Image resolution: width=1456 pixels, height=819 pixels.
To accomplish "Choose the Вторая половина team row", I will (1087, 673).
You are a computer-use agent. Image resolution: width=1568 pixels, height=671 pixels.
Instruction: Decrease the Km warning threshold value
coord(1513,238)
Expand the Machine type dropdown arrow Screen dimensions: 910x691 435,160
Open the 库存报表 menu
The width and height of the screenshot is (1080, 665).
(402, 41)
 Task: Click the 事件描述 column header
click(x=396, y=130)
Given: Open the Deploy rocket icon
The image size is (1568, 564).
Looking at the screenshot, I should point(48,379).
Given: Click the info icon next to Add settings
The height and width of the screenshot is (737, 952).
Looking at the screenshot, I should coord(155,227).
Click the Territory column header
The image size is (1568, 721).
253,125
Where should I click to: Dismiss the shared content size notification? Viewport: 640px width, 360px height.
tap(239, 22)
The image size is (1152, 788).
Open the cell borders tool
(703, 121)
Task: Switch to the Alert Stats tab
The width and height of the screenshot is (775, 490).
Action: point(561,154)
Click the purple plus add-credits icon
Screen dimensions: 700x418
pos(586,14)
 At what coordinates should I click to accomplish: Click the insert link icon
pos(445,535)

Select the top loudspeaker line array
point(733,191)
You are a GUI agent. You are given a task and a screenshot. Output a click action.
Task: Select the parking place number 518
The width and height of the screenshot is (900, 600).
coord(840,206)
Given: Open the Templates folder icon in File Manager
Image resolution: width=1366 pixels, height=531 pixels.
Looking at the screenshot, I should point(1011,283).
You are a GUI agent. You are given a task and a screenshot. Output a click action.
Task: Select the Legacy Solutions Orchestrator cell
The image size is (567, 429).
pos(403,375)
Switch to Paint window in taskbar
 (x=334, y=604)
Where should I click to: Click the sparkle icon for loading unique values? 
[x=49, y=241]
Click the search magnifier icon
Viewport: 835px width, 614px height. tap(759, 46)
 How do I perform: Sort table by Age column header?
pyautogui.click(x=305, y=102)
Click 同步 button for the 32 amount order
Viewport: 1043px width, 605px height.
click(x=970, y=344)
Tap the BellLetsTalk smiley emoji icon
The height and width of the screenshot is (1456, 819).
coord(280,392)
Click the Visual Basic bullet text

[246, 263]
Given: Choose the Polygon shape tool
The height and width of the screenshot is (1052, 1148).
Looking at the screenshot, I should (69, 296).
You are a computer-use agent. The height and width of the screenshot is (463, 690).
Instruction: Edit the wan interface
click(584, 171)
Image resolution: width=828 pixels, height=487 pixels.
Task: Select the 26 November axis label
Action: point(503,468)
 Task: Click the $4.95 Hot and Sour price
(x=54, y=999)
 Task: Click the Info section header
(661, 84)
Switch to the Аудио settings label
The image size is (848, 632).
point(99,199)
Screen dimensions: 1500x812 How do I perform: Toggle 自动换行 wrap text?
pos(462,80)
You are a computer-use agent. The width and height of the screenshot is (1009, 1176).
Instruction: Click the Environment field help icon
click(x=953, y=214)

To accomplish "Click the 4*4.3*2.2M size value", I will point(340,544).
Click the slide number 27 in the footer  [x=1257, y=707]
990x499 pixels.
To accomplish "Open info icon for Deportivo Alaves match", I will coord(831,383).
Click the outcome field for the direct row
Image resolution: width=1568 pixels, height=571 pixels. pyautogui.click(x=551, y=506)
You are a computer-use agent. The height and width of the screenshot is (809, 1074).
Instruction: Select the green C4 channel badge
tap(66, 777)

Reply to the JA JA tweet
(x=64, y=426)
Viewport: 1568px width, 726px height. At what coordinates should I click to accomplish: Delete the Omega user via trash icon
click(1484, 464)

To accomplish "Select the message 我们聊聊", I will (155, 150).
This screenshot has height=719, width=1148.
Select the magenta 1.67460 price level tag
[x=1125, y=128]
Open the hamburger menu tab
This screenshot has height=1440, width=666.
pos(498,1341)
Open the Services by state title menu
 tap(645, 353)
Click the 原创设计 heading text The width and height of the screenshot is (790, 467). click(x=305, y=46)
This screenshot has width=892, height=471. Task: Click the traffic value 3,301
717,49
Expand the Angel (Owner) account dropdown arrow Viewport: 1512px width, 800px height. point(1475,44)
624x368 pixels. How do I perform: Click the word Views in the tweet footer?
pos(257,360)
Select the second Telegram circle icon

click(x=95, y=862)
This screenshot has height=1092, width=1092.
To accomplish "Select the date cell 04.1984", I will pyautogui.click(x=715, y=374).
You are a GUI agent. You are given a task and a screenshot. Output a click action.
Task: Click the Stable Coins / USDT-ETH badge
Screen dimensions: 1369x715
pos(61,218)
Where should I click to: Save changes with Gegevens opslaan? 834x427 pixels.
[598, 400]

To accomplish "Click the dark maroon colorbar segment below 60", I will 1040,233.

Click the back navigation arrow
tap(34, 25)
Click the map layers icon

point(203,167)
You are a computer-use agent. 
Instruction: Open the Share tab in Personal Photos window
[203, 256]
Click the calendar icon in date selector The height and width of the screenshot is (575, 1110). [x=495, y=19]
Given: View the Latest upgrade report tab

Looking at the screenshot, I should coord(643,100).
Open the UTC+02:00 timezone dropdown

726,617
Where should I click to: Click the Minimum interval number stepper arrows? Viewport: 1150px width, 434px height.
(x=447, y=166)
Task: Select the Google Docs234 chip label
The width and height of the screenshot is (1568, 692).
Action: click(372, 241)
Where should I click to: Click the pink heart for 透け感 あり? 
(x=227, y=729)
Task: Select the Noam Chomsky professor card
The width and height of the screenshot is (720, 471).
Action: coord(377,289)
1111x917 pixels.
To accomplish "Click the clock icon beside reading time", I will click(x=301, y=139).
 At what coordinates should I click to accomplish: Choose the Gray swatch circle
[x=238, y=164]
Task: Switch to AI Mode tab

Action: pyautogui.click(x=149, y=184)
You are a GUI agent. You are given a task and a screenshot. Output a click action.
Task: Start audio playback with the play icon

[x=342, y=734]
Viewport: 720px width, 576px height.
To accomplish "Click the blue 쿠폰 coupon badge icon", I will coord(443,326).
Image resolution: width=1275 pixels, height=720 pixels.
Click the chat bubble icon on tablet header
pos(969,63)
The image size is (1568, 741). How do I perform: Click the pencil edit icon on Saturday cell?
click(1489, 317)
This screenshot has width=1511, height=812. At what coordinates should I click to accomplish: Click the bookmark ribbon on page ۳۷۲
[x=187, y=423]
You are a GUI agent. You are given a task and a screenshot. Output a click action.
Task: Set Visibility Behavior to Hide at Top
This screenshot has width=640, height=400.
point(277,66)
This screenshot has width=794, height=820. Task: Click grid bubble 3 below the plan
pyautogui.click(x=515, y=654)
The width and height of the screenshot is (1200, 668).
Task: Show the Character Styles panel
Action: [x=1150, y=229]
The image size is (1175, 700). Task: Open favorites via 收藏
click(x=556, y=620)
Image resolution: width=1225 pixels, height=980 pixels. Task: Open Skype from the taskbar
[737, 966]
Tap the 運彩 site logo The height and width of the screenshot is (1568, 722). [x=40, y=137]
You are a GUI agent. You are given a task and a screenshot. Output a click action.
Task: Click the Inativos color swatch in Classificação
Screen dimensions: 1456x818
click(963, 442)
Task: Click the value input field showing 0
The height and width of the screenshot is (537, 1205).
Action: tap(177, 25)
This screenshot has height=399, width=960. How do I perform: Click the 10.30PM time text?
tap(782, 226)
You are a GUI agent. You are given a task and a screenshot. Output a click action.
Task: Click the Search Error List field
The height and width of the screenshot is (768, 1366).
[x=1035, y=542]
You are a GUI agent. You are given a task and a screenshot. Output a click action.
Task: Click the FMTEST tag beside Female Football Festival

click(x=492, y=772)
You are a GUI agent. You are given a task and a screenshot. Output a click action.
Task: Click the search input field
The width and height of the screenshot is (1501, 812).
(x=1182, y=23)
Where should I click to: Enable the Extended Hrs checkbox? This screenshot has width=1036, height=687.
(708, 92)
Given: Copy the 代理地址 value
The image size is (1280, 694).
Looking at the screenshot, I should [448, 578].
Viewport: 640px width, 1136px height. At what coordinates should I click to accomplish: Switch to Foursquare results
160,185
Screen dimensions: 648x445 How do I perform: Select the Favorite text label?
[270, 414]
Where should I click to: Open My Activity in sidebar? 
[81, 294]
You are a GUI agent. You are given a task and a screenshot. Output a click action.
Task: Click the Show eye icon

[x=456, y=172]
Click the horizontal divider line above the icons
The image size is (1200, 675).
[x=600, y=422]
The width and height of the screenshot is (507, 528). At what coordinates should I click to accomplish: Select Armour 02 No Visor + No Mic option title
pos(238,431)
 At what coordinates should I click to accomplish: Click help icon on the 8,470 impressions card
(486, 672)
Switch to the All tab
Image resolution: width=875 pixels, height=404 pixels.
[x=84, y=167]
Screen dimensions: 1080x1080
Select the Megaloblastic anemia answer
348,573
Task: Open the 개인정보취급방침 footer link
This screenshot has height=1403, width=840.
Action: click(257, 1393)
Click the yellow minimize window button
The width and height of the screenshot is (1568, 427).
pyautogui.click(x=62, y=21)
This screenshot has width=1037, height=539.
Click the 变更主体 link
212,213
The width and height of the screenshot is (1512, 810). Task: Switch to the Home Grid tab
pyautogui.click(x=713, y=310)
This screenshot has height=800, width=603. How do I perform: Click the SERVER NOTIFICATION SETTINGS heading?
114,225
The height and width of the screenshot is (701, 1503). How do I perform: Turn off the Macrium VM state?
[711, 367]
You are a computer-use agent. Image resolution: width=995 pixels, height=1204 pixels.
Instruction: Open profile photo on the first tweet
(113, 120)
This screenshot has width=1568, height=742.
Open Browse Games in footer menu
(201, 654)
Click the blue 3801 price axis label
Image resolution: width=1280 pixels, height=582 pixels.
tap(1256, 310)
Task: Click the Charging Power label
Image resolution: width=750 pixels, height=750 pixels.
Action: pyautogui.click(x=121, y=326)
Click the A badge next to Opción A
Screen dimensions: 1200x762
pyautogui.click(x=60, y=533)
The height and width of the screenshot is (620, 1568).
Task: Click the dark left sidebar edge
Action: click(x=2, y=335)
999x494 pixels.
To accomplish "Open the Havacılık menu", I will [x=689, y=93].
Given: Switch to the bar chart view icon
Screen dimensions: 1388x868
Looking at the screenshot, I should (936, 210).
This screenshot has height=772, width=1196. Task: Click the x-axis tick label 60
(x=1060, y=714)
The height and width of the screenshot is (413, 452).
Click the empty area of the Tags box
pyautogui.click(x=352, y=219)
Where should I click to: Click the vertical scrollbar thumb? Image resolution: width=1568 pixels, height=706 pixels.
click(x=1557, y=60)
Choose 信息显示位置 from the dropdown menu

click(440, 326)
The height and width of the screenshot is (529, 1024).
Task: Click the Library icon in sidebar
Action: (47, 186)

→ **Activity**
Copy down every line of the entries containing the word "next".

→ **Response to this exercise**
Given: Click the info icon next to Add settings
Click the A badge next to Opción A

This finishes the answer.